I am too impatient for patience! More reading.... It's been what, 4 months of rude attitude from him to me (which he has stopped). 3 weeks since H moved out just 2 days since H initiated sex (but no ILY, kisses, hugs, etc) and I'm sitting here getting frustrated that he is still in that apartment, and frustrated at myself for not being patient!
Today: H was late, and indirectly said that I was upset because he was 'controlling' all his money and I didn't like his choices. I lapsed.... I said: 'no, it's not about what choices you make, it's your money, you do what you want with it. I get frustrated when I see that [damaged] vehicle you drive in, knowing that we are now both so tight with money (it's a HUGE danger at this point - very unsafe) when we could have easily afforded to get something else, and that I made it so you felt like you couldn't tell me that you didn't like what I did with our money, or that you couldn't tell me to back off when I was too needy. And I'm ready to sell this house and move by the end of summer and I don't know what you are planning on, but I'm going with S, and I want you to be there, but that's your choice, and I can't mind read and I hope that you can tell me directly what it is that you need...
I left for the gym, and let him be. I needed to chill out. I lapsed into 'telling him' what to do and what I was going to do.

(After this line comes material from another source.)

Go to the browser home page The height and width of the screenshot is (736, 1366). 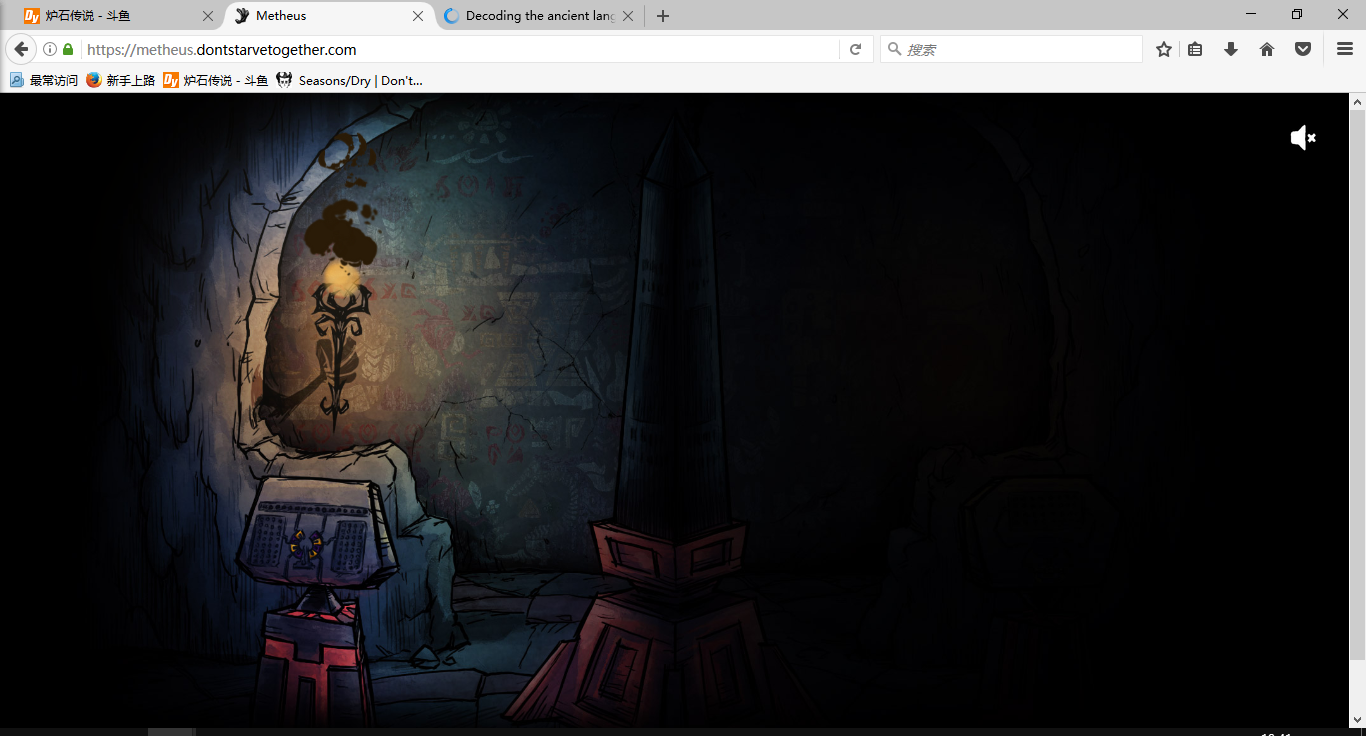1267,49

BAH. I was reading last night here in another thread about someone putting out a 'annoyance' and the other person taking care of it. The first person never got the opportunity to experience the journey. I need to learn patience... and let others fix their own stuff. It's not my responsibility to worry about his vehicle. I know this.

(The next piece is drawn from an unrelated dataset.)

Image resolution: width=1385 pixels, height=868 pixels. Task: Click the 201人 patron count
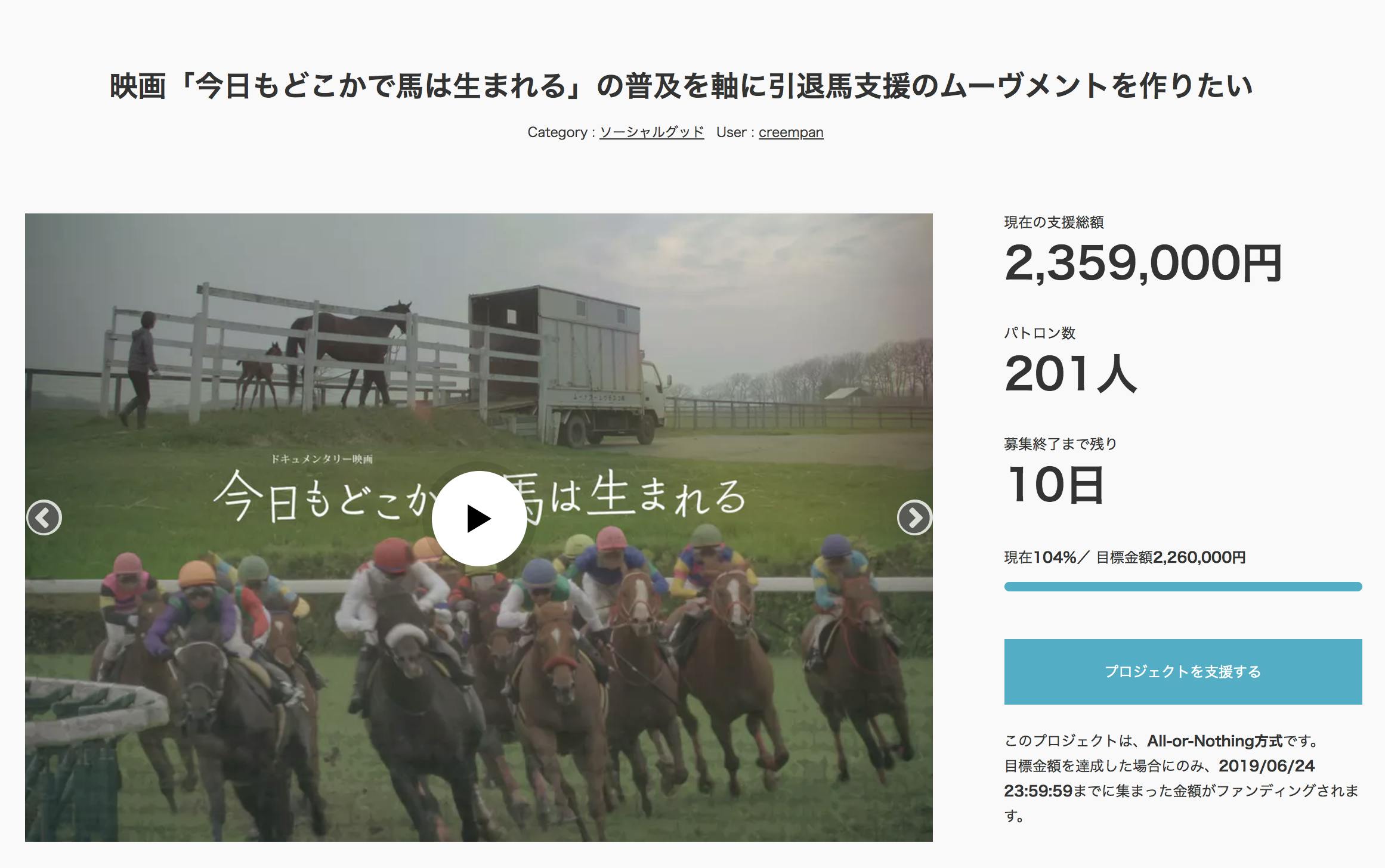click(1071, 374)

I think I set myself up for stress today by having 'too' much to do and I have another meeting with an agent in 1 hour for the house. I need to take a mental health day and just enjoy it.
He did make me lunch afterwards (he used to 4 months ago). H asked me to rent a movie series for Saturday. Probably more for S and him, but I will get it.
This afternoon, I made it a point to laugh more with him and S in our brief interaction before he headed out.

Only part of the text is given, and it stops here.